- Selected passage
SPECIALTY MARKETS: Bowcutt on Children

By concentrating on one key demographic, some clubs differentiate themselves from the fierce competition that a consolidating market creates.

Florida is the fifth largest fitness market in the country, according to Steven Bowcutt, owner of The Kidz Club in Sunrise. In his area alone, clubs bearing the names of major chains are on all sides of him.

While these chains may offer children's programming, they don't dedicate their entire facilities to youngsters. The Kidz Club does, and it makes a difference. "We are a freestanding children's fitness facility," Bowcutt says. "You don't have to walk by a bodybuilder or go in locker rooms with adults."

Still, The Kidz Club isn't the only game in town when it comes to children's programming. My Gym, a franchisor with roots in California, boasts three locations within a 15-mile radius of The Kidz Club. However, My Gym focuses on gymnastics for kids, while The Kidz Club concentrates on fitness programming. If The Kidz Club were just a gymnastics studio, it could never compete with My Gym. "We would starve," Bowcutt says.

Target position entries
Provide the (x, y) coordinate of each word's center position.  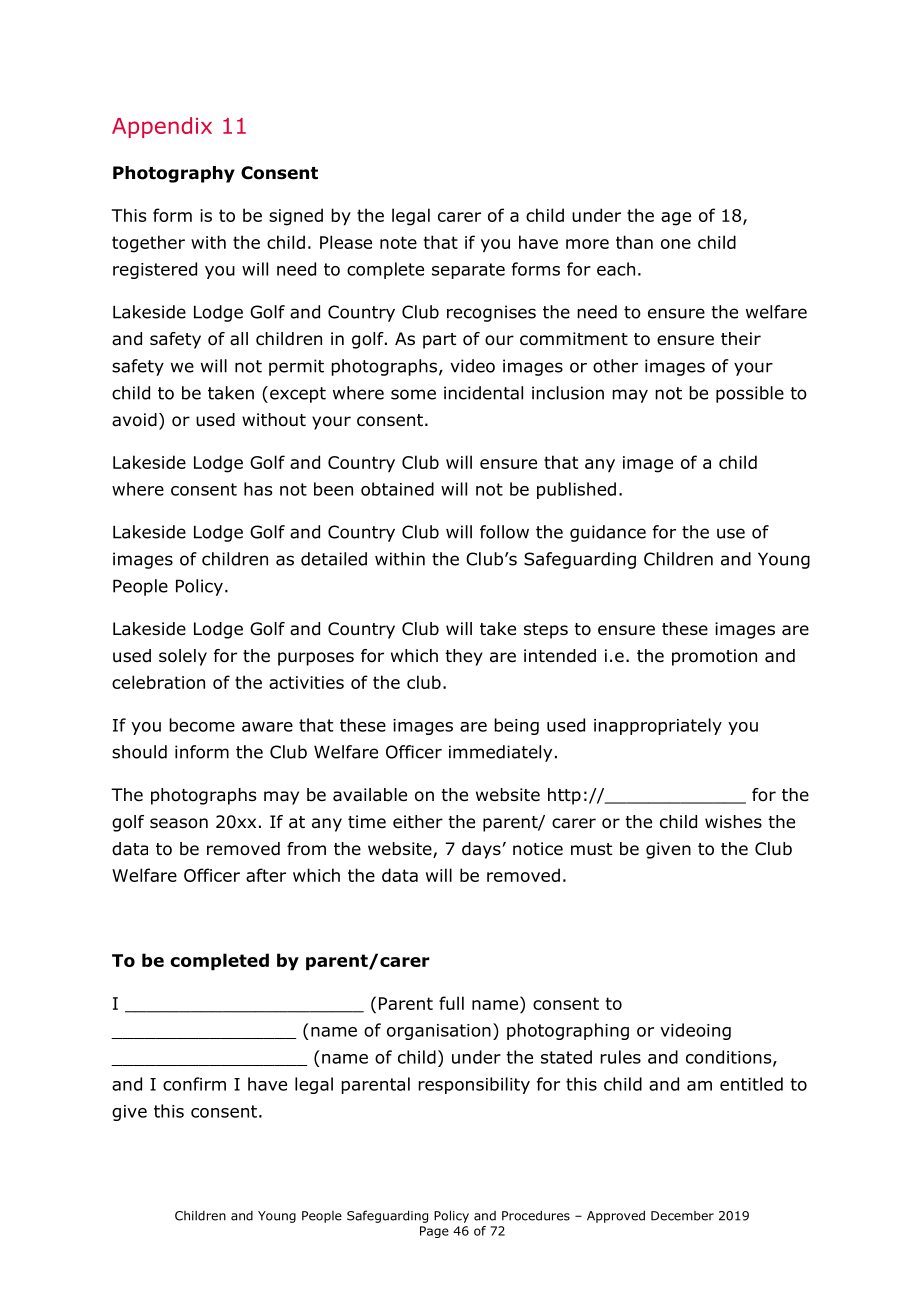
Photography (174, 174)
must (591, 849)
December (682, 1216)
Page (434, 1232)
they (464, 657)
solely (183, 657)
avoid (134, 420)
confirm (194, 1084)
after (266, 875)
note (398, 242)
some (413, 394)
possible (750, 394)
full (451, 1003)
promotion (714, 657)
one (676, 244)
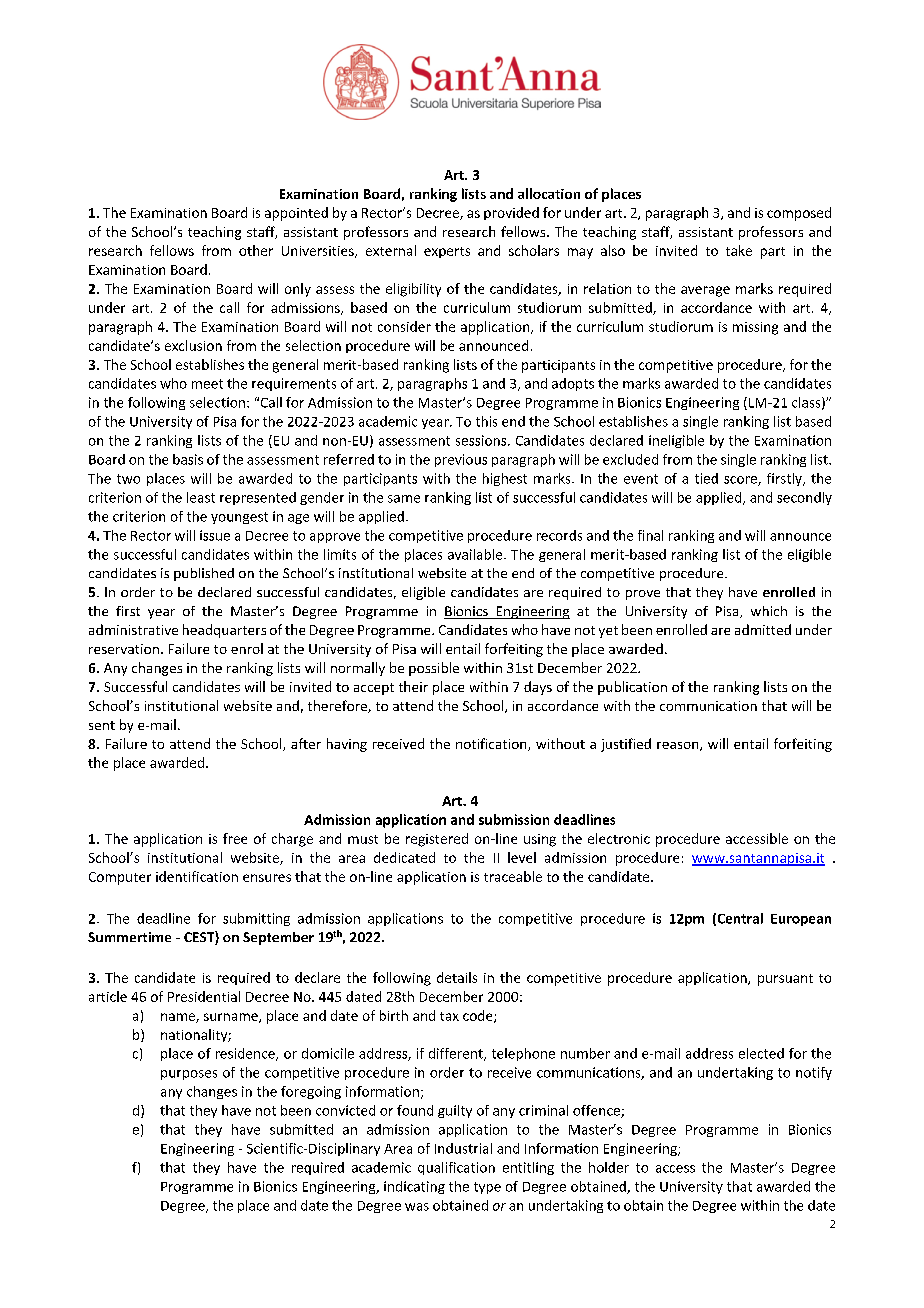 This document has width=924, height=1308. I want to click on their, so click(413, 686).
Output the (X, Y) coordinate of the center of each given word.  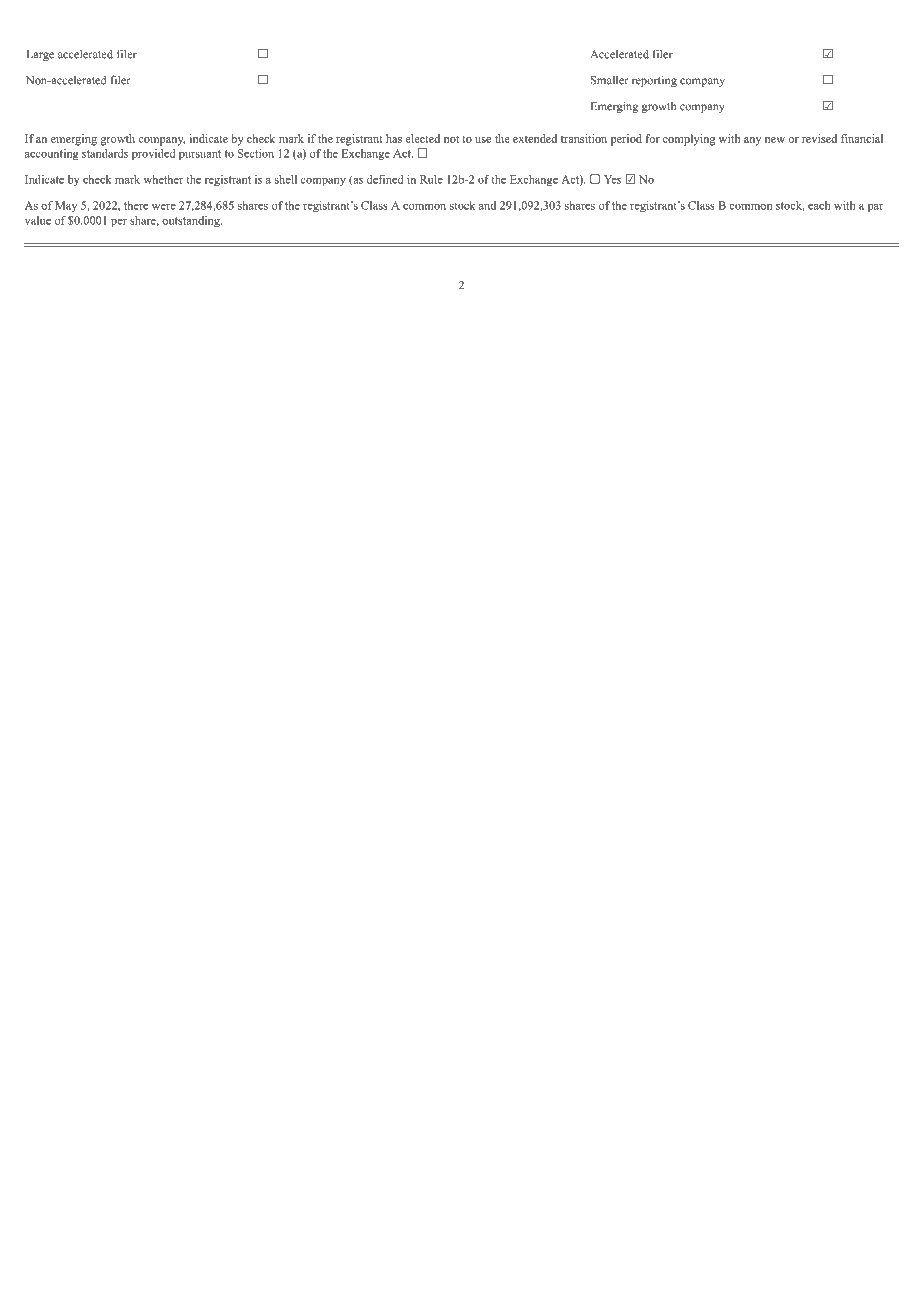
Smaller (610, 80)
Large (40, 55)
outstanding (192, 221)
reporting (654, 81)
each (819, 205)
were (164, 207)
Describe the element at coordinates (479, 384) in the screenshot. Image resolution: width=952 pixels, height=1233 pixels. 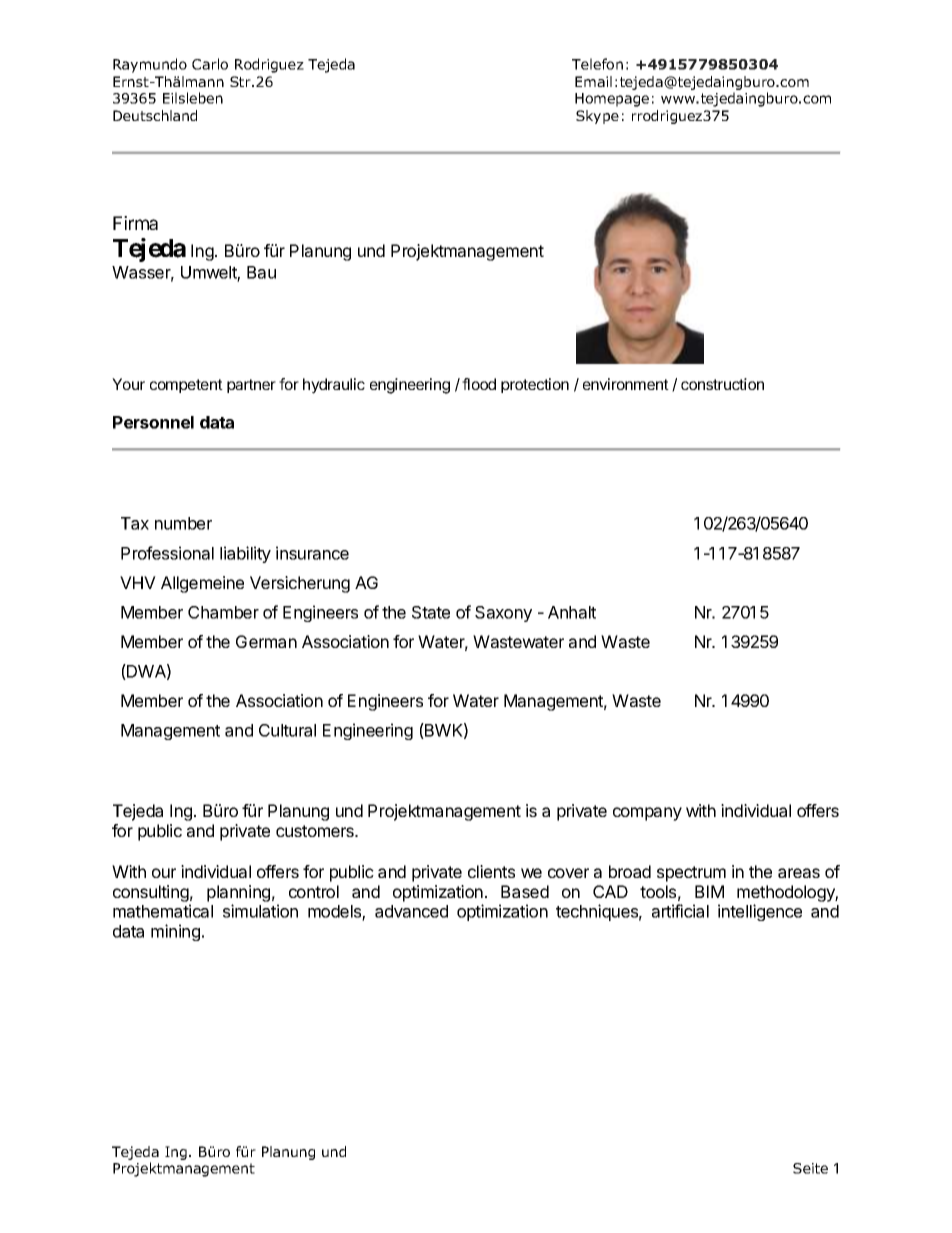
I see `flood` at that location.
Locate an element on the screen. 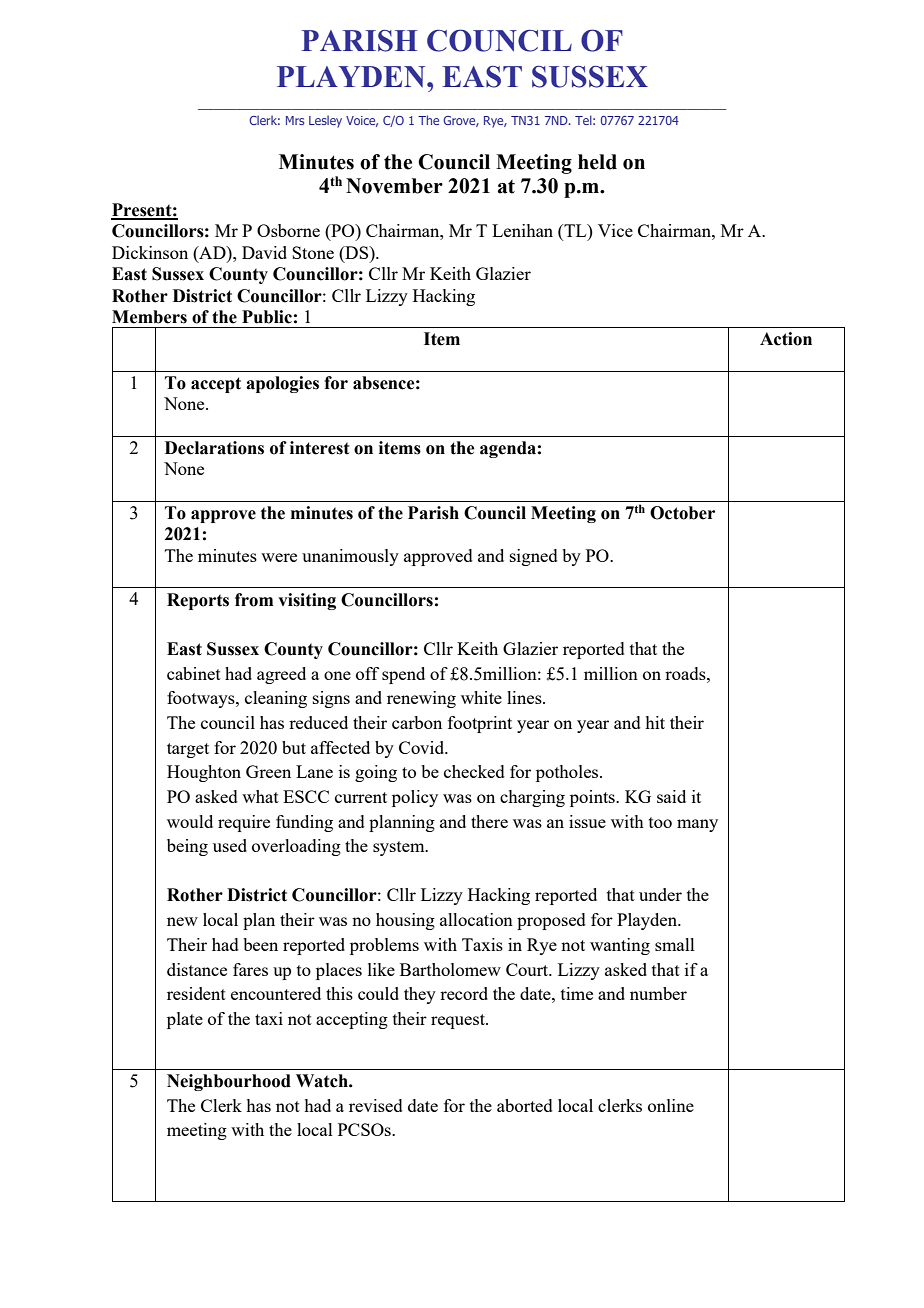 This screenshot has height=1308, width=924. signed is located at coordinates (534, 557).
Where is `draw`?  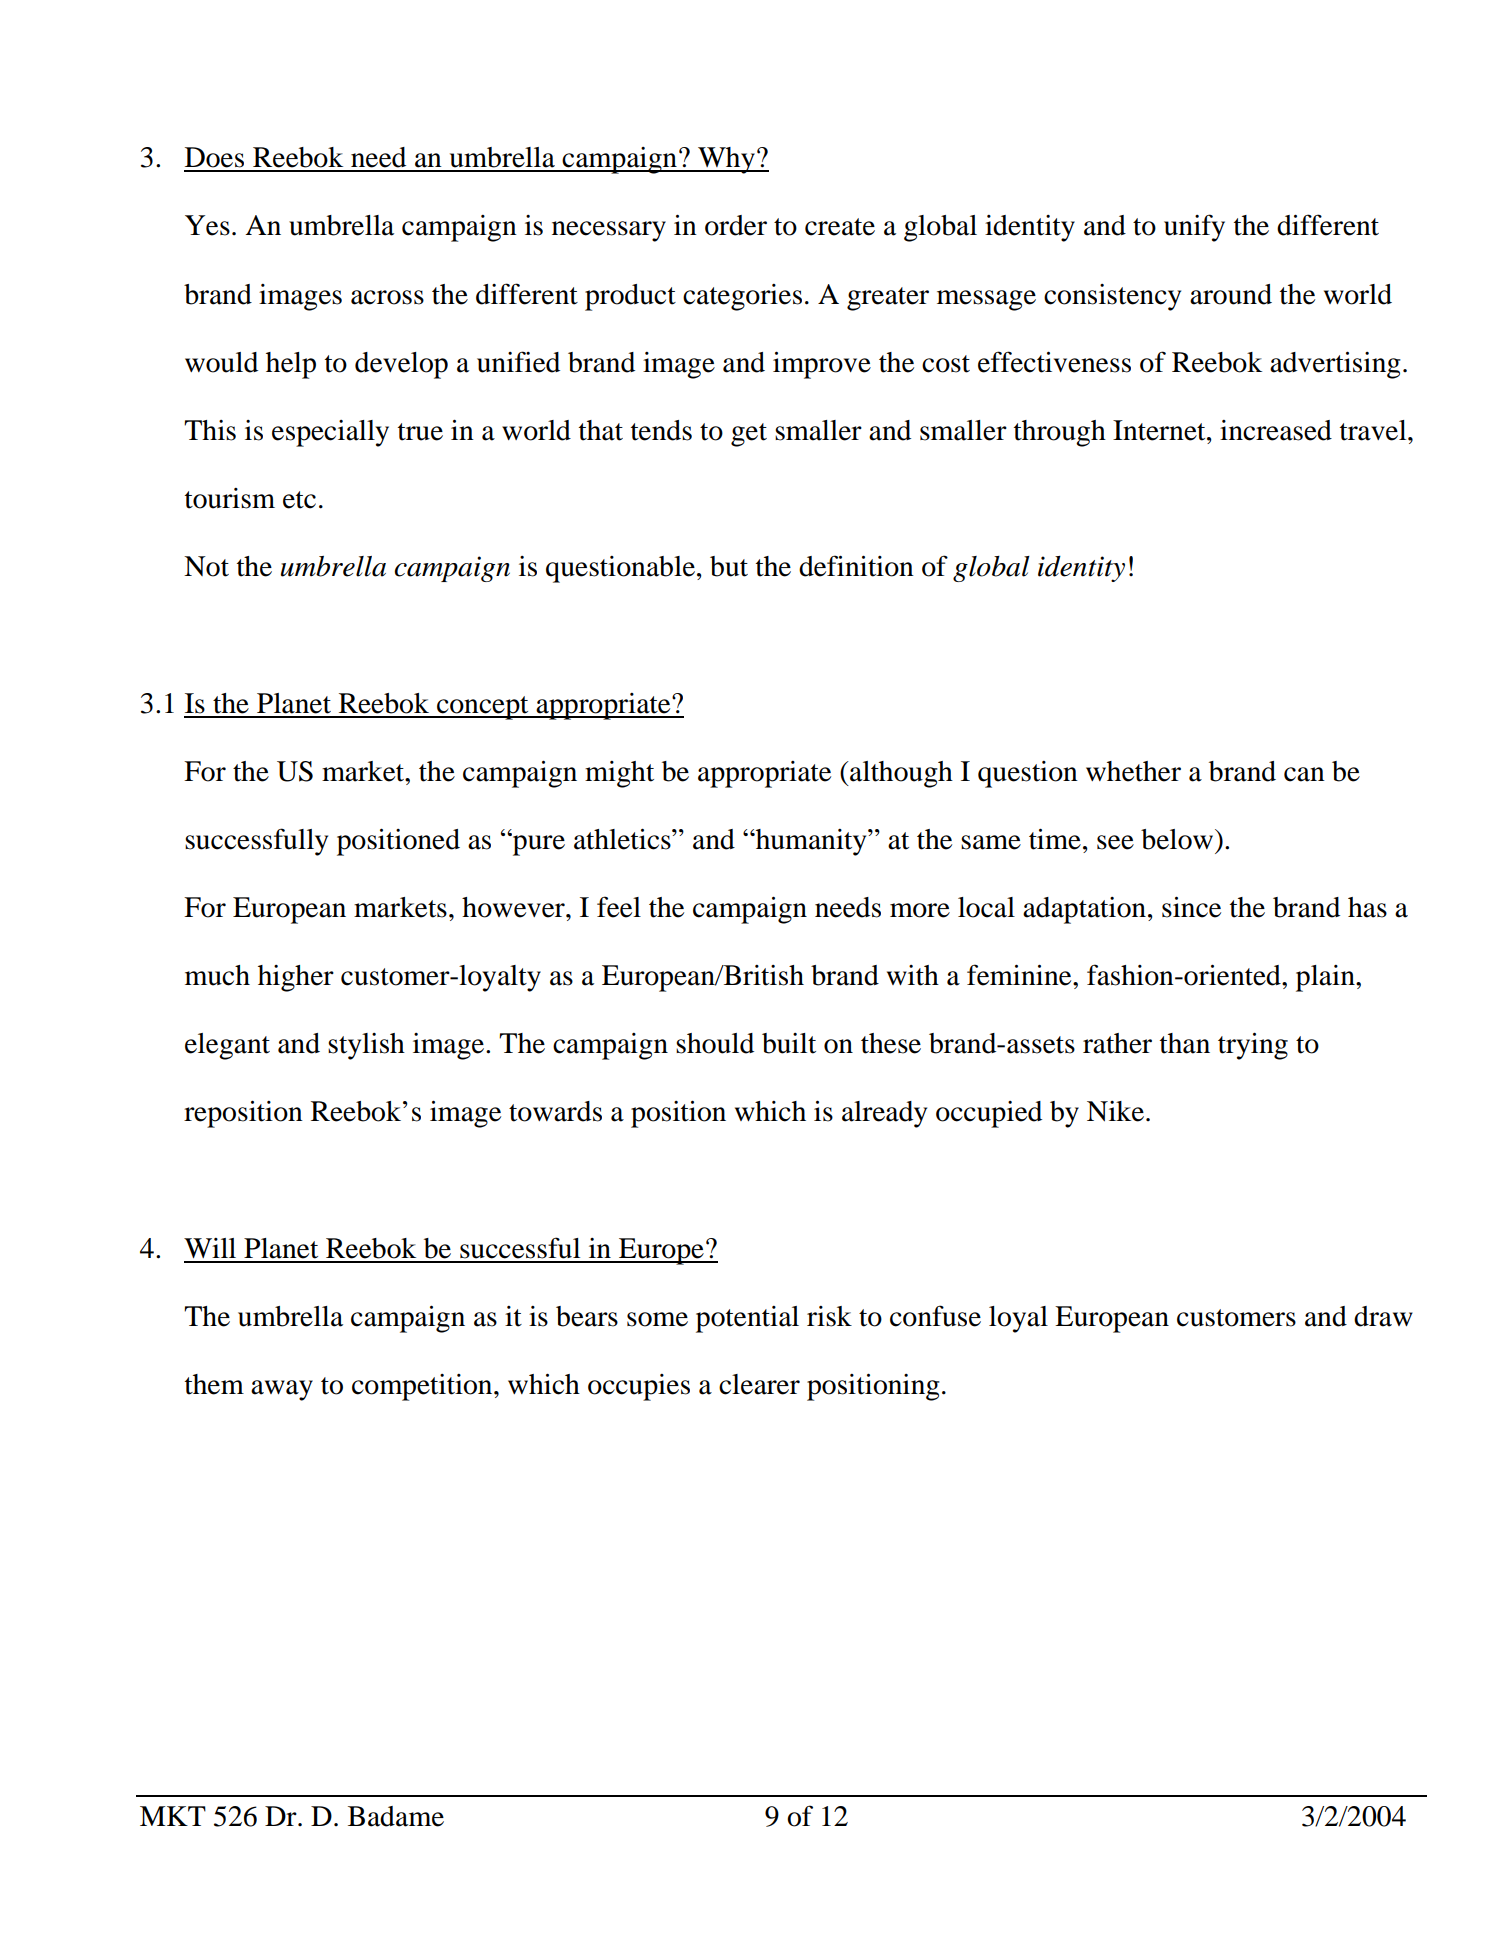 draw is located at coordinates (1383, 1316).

- Written request A
In the entries, update the lines from the one with "solely (183, 657)" up to and including the one with "were (164, 207)" by replacing "center" with "midpoint", changing nothing else. Leave the pictures out.
- Written request B
Continue the article about The Kidz Club and children's fitness from the point where it stops.

- Response A
solely (183, 657)
avoid (134, 420)
confirm (194, 1084)
after (266, 875)
note (398, 242)
some (413, 394)
possible (750, 394)
full (451, 1003)
promotion (714, 657)
one (676, 244)
 This document has width=924, height=1308. I want to click on their, so click(413, 686).
Output the (X, Y) coordinate of the midpoint of each given word.  
Smaller (610, 80)
Large (40, 55)
outstanding (192, 221)
reporting (654, 81)
each (819, 205)
were (164, 207)

- Response B
Since The Kidz Club can't afford to do the advertising of the franchise chain, it must rely on differentiation to generate buzz. Serving children from 6 months to 13 years old, The Kidz Club offers a circuit of strength equipment; rock climbing; court sports; obstacle courses; and exercise classes that take familiar aerobic activities and scale them down to kids' size. The club also takes pride in its staff and spotless interior. "You walk into the facility and you smell the cleanliness," Bowcutt claims.

And plenty of people have walked into his club-including representatives from chains that want to license The Kidz Club concept for their facilities, according to Bowcutt. It's a concept with longevity, he believes. He points out that fast food, computers and televisions aren't going away, so neither is the need for children's fitness. "It's in its infancy," he says.

No pun intended.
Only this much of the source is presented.